这个年纪的孩子生的病能被他们的族人称得上是诅咒,秦不迟不免还是为这个孩子担忧。
他翻看完背包,脑子里快速的掠过自己知道的有限的急救知识。
陈初也走到他身边,没找到能一起坐下来的地方,他就靠着秦不迟旁边的那颗高大的树,然后就着身高的优势,抬头放在秦不迟的头顶。
估计是触感还行,他下意识揉了揉秦不迟的头发。
秦不迟没抬头,只是叹了口气。
“不会有事的。”陈初的语气肯定。
“我只带了抗生素和消炎药,我会的急救知识也有限,我只是……。”
只是害怕带的这些东西救不了这个孩子。
秦不迟越想越觉得胸口喘不过来气,明明只是一个和他无关的孩子,他甚至没有见过那个孩子一面,但他还是为这个孩子和哈赦感到担忧。
或者说在这其中他隐约的有些艳羡。
可能有人会觉得秦不迟疯了,为什么要羡慕一个病弱垂危的孩子,但秦不迟还是羡慕这个孩子。
他知道,在这样的环境里,一个孩子想要平安健康的活下去反而是一种奢侈的祝愿,但他仍旧希望自己能帮到这个孩子。
他羡慕这个孩子即使在族群的认知里是被诅咒的也没有被抛弃。
他的族人用着在现代人眼里看起来可以说是神秘到可以被称为愚昧的祈福方式来救治这个孩子。
即使是这样落后的文明,也从没有人说要将这个孩子丢下,任他自生自灭。
他有亲人和族人为他担忧,抛却身边那些自然造就的条件,他不是被诅咒的孩子,他是被祝福的存在。

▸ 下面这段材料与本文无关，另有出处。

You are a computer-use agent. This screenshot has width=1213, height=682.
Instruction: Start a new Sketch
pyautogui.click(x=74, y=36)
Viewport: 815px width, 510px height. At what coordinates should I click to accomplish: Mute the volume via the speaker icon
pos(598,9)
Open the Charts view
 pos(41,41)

苦难和幸福都不能被比较,但羡慕和向往的情感不是主观意志能控制的。
陈初知道这一点,所以他没有想要安慰秦不迟的意思,他也知道这种情况他安慰不了。
秦不迟要自己想明白,就像他一样。
这个仪式不知道是要做些什么,但是他们能听到“塔”里传来低低的如同吟唱一样的声音。
秦不迟不知道什么意思,也是这个时候,他想起了那些被他遗忘的地方。
“你懂哈赦他们族人的语言?”秦不迟仰头追问。
陈初顺势将手放下,然后抬了抬背包带,让自己的肩膀缓一缓。
“会一点。”
“你比阿诺知道的要多。”秦不迟显然是不信陈初口中的会一点。
“啊,是比阿诺知道的多一点。”陈初用略显夸张的语气同秦不迟打太极,“可能我比阿诺聪明点。”

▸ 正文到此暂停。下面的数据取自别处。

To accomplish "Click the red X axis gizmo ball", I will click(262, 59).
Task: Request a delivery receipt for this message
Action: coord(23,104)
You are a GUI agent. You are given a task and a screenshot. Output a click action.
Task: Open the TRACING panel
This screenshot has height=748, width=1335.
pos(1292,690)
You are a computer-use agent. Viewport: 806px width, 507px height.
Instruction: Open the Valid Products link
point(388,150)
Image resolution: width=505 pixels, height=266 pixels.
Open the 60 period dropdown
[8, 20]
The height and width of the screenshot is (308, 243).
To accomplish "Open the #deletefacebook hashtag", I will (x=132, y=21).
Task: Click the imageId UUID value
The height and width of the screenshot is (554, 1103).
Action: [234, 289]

一边的阿诺适时发出抗议:“陈先生,可不能对你的向导人身攻击。”
“我的错。”陈初作投降状,然后低下头和秦不迟对视,“先保密,以后你就知道了。”
不仅是这些,所有的疑惑,你未来都会知道。
陈初说完这些,“塔”里的吟唱声也停了一下来,他抬起头看看着“塔”的顶端,看那个被砍下的树尖。
也许不是被砍下的呢?也许它本身就连着这个“塔”。
他们看到的,难道就是真相吗?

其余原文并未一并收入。